ЗАДАНИЯ –
1. Согласуются ли с фрагментом о политической коммуникации утверждения (а), (б) и (в)? Для каждого ответьте «да» или «нет» и приведите решающие слова фрагмента дословно.
(а) Лассуэлл назван во фрагменте американским политологом.
(б) Статья Лассуэлла появилась менее полувека назад.
(в) Схема Лассуэлла включает вопрос «Когда?».
2. Продолжите фрагмент о политической коммуникации после его последнего предложения.

ФРАГМЕНТ ИСТОЧНИКА –
Module 2. Political aspects of mass media

To structural description of political communication problems.


Nadejda L. Greidina

(Russia, Pyatigorsk State University)


Вопросы политической коммуникации являются достаточно актуальными и знаковыми на современном этапе развития не только теоретического уровня науки, но и ее практического применения.
Необходимо концептуально дефиницировать политическую коммуникацию и ее структурные компоненты.
Более полвека назад американский политолог Г.Лассуэлл (Lasswell, 1948: 26) начал свою знаменитую статью, положившую начало исследованиям политической коммуникации, с логической схемы: “Наиболее подходящий способ описания коммуникационного акта состоит в том, чтобы ответить на следующие вопросы: Кто? Что сообщает? По какому каналу? Кому? С каким результатом?”

ИСХОДНЫЕ ДАННЫЕ –
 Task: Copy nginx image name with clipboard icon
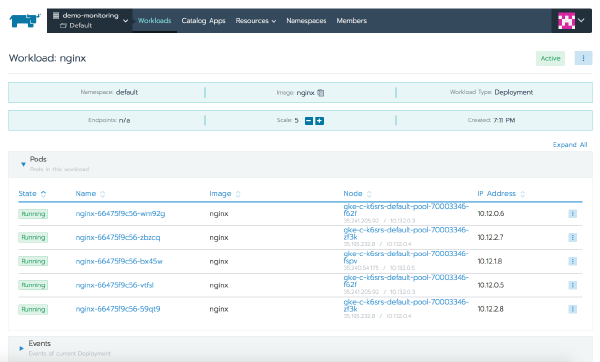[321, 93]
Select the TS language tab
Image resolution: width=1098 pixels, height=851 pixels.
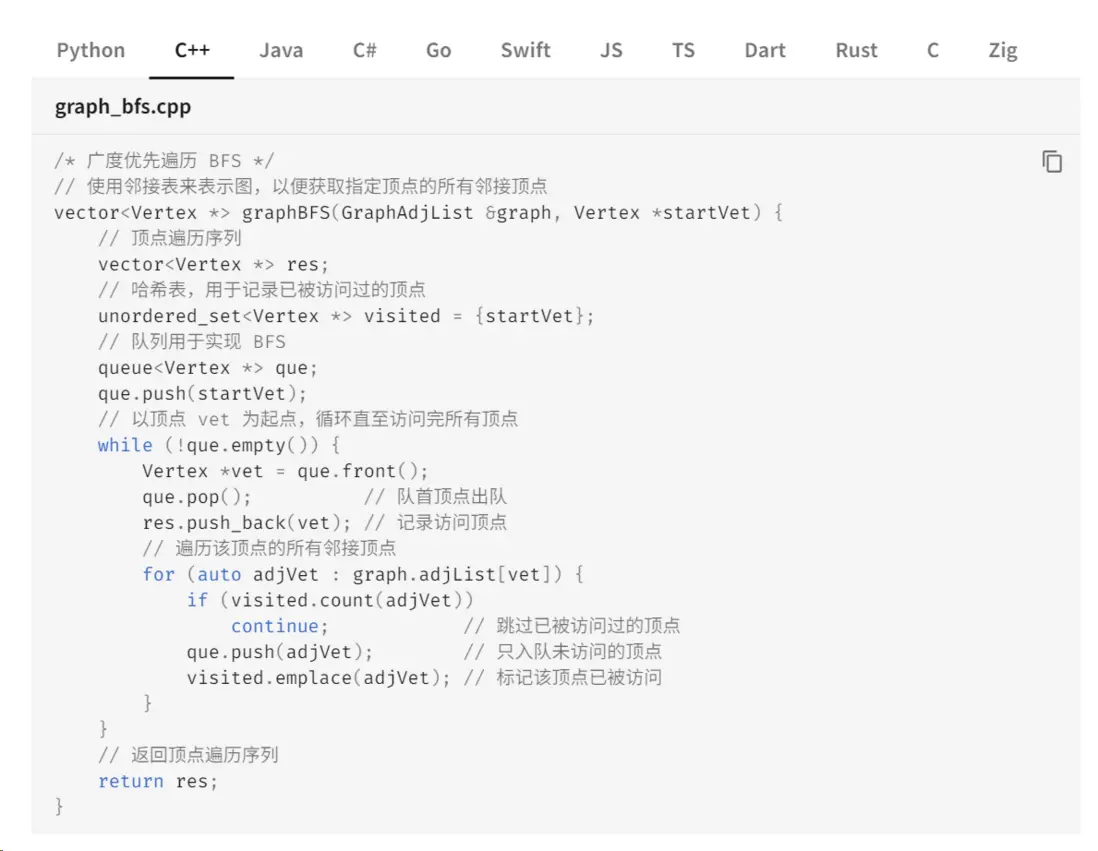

ОТВЕТЫ ПО ЗАДАНИЯМ –
1.
(а) Да: «американский политолог Г.Лассуэлл».
(б) Нет: «Более полвека назад».
(в) Нет: «Кто? Что сообщает? По какому каналу? Кому? С каким результатом?»

2.
Модель Г.Лассуэлла позволяет интерпретировать политическую коммуникацию преимущественно как императивный, побудительный процесс: “отправитель” в определенной степени стремится оказать влияние на “адресата”. Между тем ей присуще одно не бесспорное допущение, которое заключается в том, что передаваемые сообщения всегда вызывают определенный ожидаемый эффект. Эта формула имеет тенденцию преувеличивать результативность воздействия передаваемых сообщений, особенно когда речь идет о средствах массовой коммуникации. На разработку ранних моделей коммуникационных процессов оказали заметное влияние идеи Клода Шеннона, одного из основоположников теории информации. В конце 40-х годов, будучи сотрудником знаменитой лаборатории “Белл Телефон”, он занимался решением прикладных инженерно-технических задач, связанных с проблемами передачи информации по различным каналам связи. Графическая интерпретация коммуникационного процесса, предложенная К. Шенноном и его коллегой У.Уивером (Shannoт, Weaver, 1949) применительно к вопросам технико-технологического характера, привлекла внимание политологов и специалистов в области средств массовой информации.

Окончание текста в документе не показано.